Players, Stayers, and Payers

Last month, Intuit, the leader in personal finance software, announced it would acquire Mint.com for $170m (5.3x paid-in capital two years after first funding).  High fives all around! Mint offers a unique, far-easier way for consumers to organize personal finances and budgets on the web, bringing in information from numerous accounts.  People adopted it and stayed with it.  Then monetization was subtle, so contextual that is almost seemed like a service to the user:  “Would you like to make an extra $345 on that CD for the next 6 months? Click here.”

Mint is a good example of a company that both engages users and monetizes them very well.  In the web properties we know, we’re seeing a strong waterfall effect in user engagement, with three levels:  users who come and play on the site (“Players”), users who return repeatedly and become part of the established audience for the site (“Stayers”), and users who actually take actions that generate revenue (“Payers”).  While this segmentation is pretty obvious, the odds and best means of getting users from one level of the waterfall to the next are much less clear.
We see a lot of businesses that have strong initial success finding players.  We’ve learned that this proves little.  A lot of people will click on something and try it, it seems.  What matters a great deal is engagement:  how often users come back, registration, providing e-mail address and other personal information, open rates on outbound e-mails, and bringing others to the site (“virality”).

And a corollary: if you are buying Player traffic via Google clicks or the like, but not converting Players to Stayers and Payers, you are burning money.  Of course, you have to do some of this for learning, while you work out how to engage your audience.

Creating engagement is a scarce skill set (meaning, a lot of people don’t have it).  Every business is different.  However, entrepreneurs who create engagement and Stayers are all good at three things:

  • They create a value proposition that is truly important to the user.  Often they tap into a powerful motivational force: eg, Facebook meets our social need by helping us keep in touch with friends and reconnect with old friends in a richer and more frequent way.  Or they provide credible information that we care about.  There are only a few services that people use regularly (10-20?).  To engage Stayers, you need to become one of those for a lot of people, knocking something else off their list.  Finding a new value prop that makes the short list for a lot of people makes a deal hot.
  • They make sure users are really receiving value.  This sounds like motherhood, but too often vision trumps reality here.  User feedback, usability studies, and good engineering are key.
  • They are very good at studying and optimizing the “flow” of users on their sites with two goals:  to make the site intuitive, easy to use, and compelling; and channeling users to desired, high-value behaviors.  Consider the evolution of first-class sites like Amazon and NetFlix in recent years: improvement of usability and added features that are relevant and engaging, while maintaining a familiar core structure and value proposition.

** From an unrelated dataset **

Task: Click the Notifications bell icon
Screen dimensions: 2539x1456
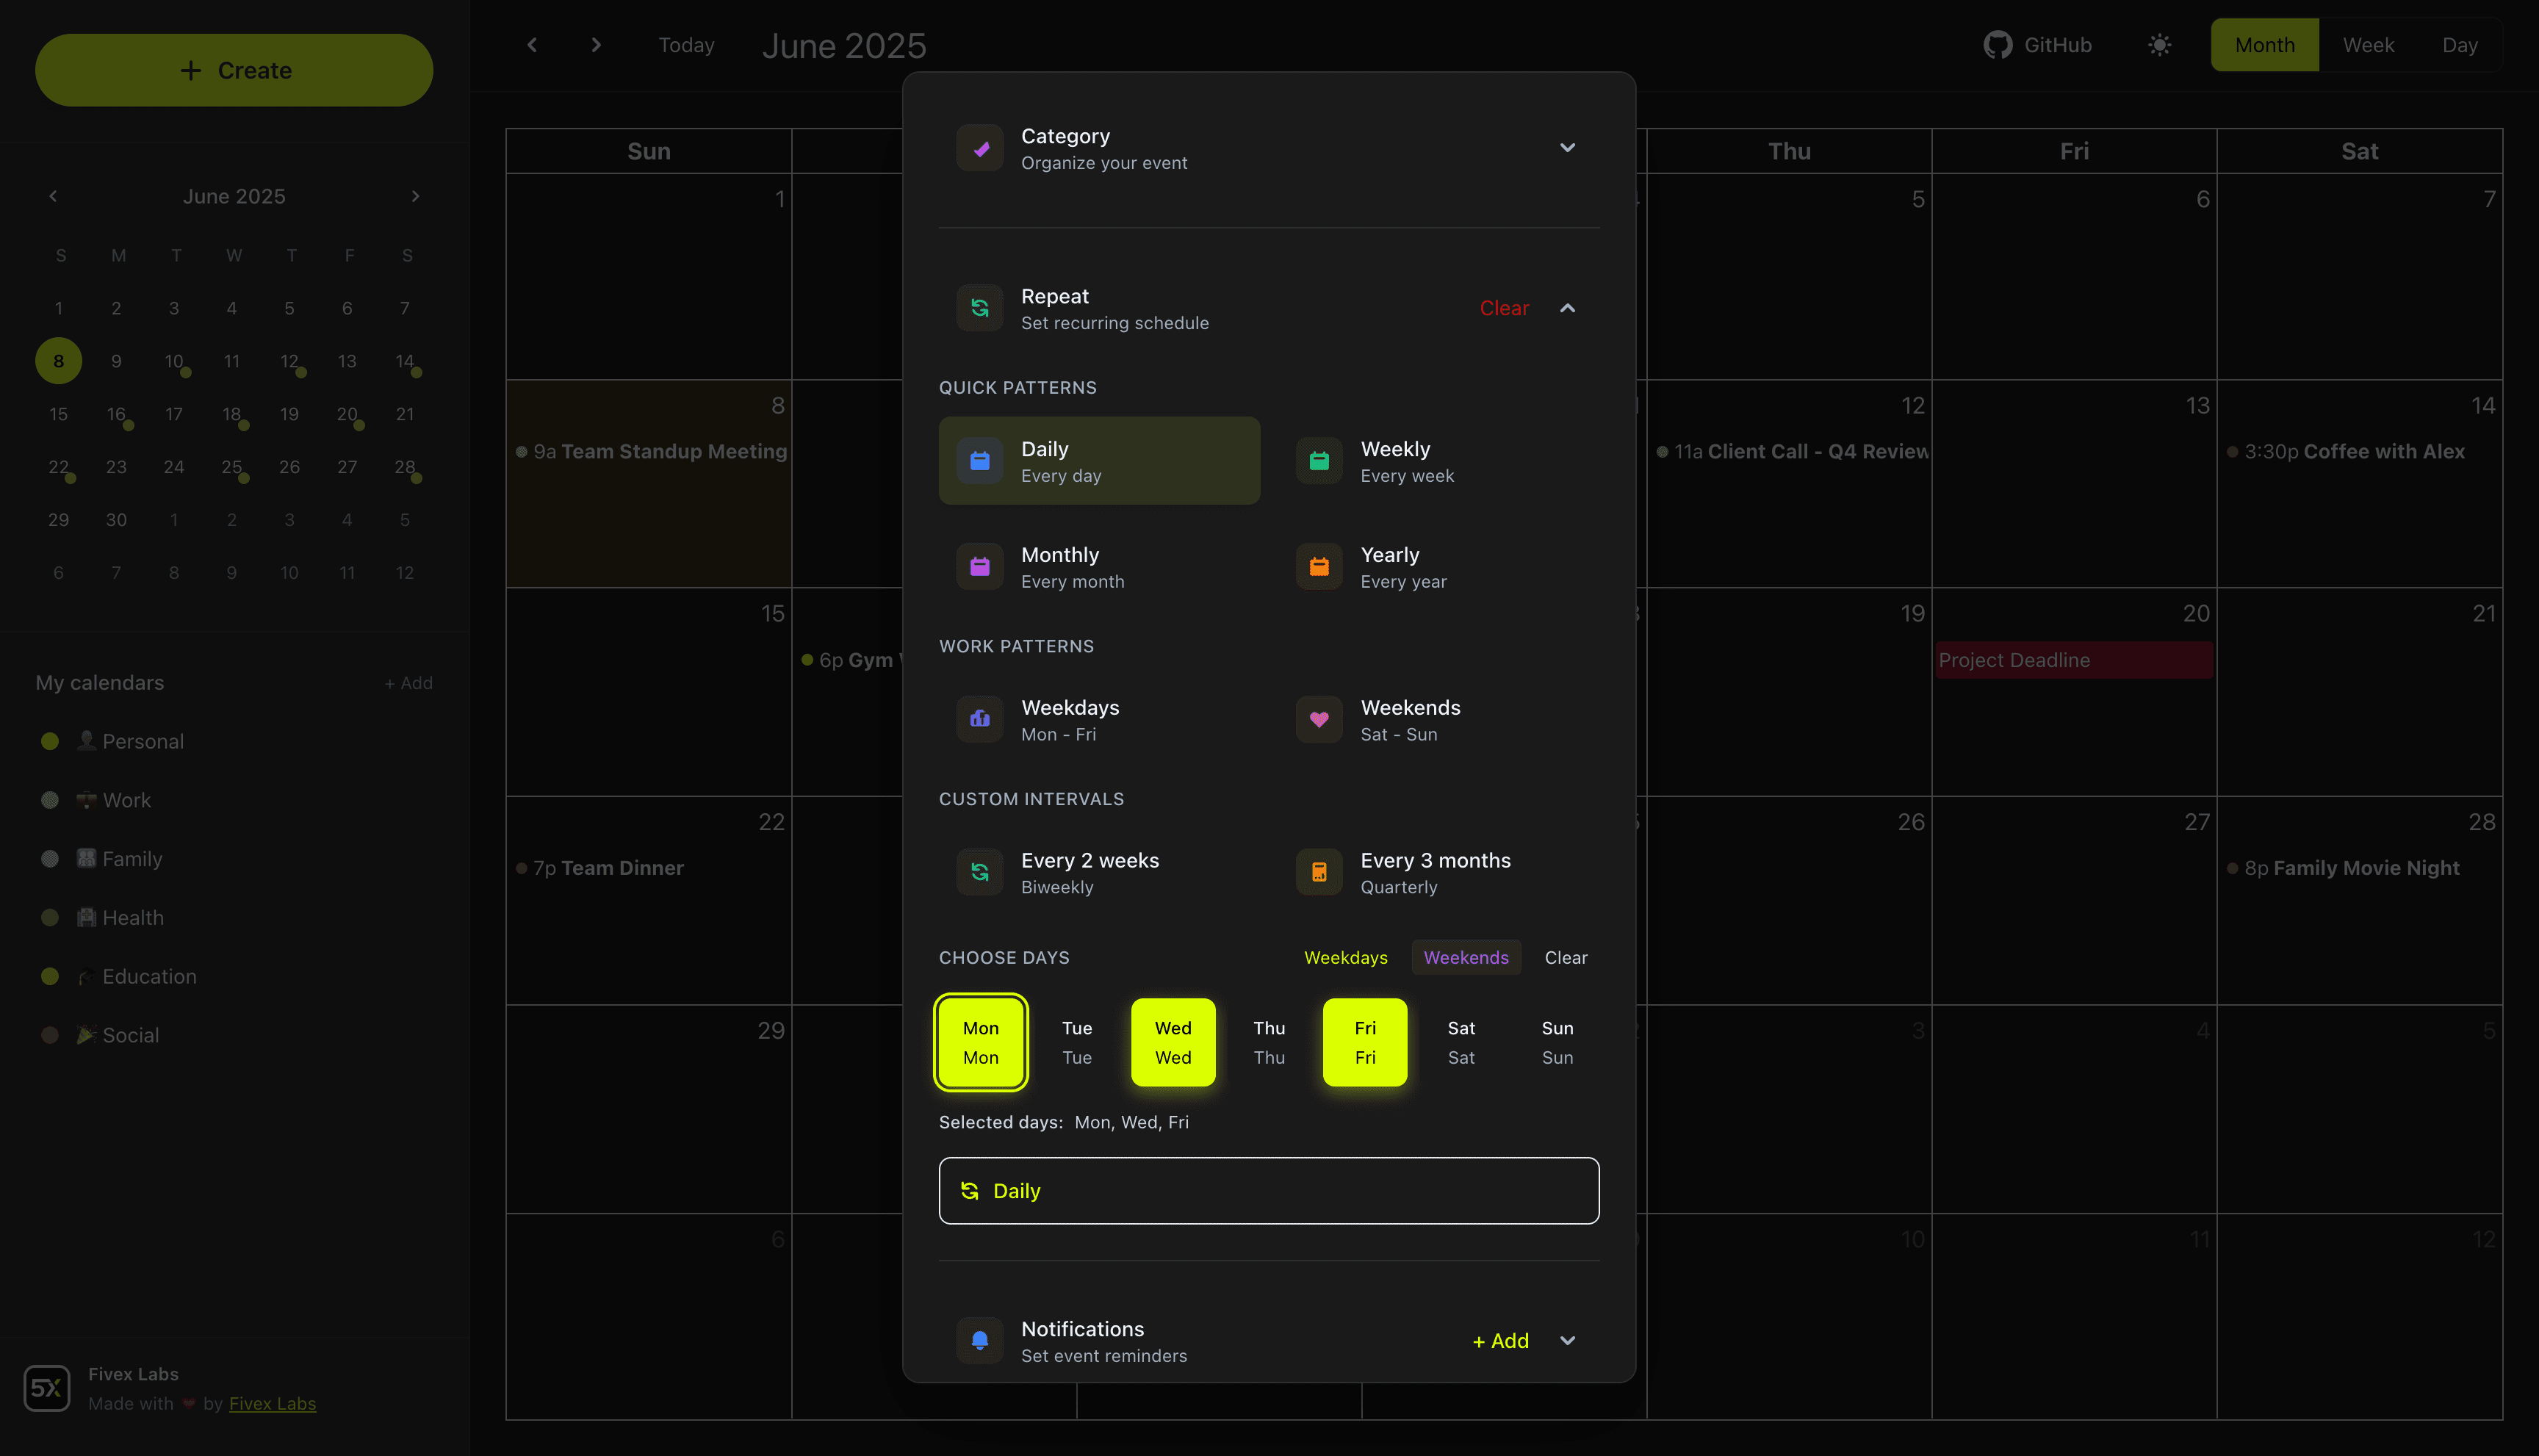Action: [980, 1340]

Turning Stayers into Payers is a different dynamic.  Most web sites that develop a large, strongly engaged audience eventually succeed in monetizing that audience to some degree.  That’s why Twitter raised money on a $1 billion valuation, despite zero visibility to monetization.
But, monetizing better and faster can make a big difference to exit value and return on investment. As investors, we like to see:

  • Customers who have money to spend and value to marketers:  as I like to say, you can’t make much money selling cheese to church mice.  One of the attractions of Massive, Inc., an ads-in-videogames business we funded and Microsoft acquired, is: advertisers can use Massive to reach a valuable demo (males age 16-30) that is so hard to reach by normal means that advertisers refer to them as the “lost boys”.
  • Monetization strategies that are closer to action:  sale of a product, or taking a commission when a product is sold are close to action.  Selling qualified leads is the next best thing.  Then come contextual ads. Display ads are the worst: web display ad space is like ski condos in Colorado – they can always make more of them. Marketing dollars are flowing to marketing tools that are close to action, especially in a recession.
  • Products or leads that represent inherently high-value transactions.  A qualified web lead for a home mortgage seeker, or a mesothelioma (asbestos-related lung cancer) patient seeking a tort lawyer, is worth hundreds of dollars. 


Good engagement leads directly to monetization (Stayers naturally become Payers).  Once a customer is convinced of the value of your service, they will often agree to pay a subscription fee for more features or fewer ads:  the famous “freemium” strategy.  You can make more, better-targeted transaction offers as they spend more time on the site and you learn more about them.  There are additional skills needed for monetization, too:  eg, bus dev skills to get deals with partners leading to commission and lead gen revenue, or advertising sales capability to sell ad space at favorable rates.

The main points are: Players are plentiful and not worth much.  Don’t base your business strategy or funding pitch on creating lots of Player traffic. Turning Players into Stayers is a big challenge and a scarce skill.  Once you have Stayers, odds of monetization are good, but doing it well and quickly adds a lot of value.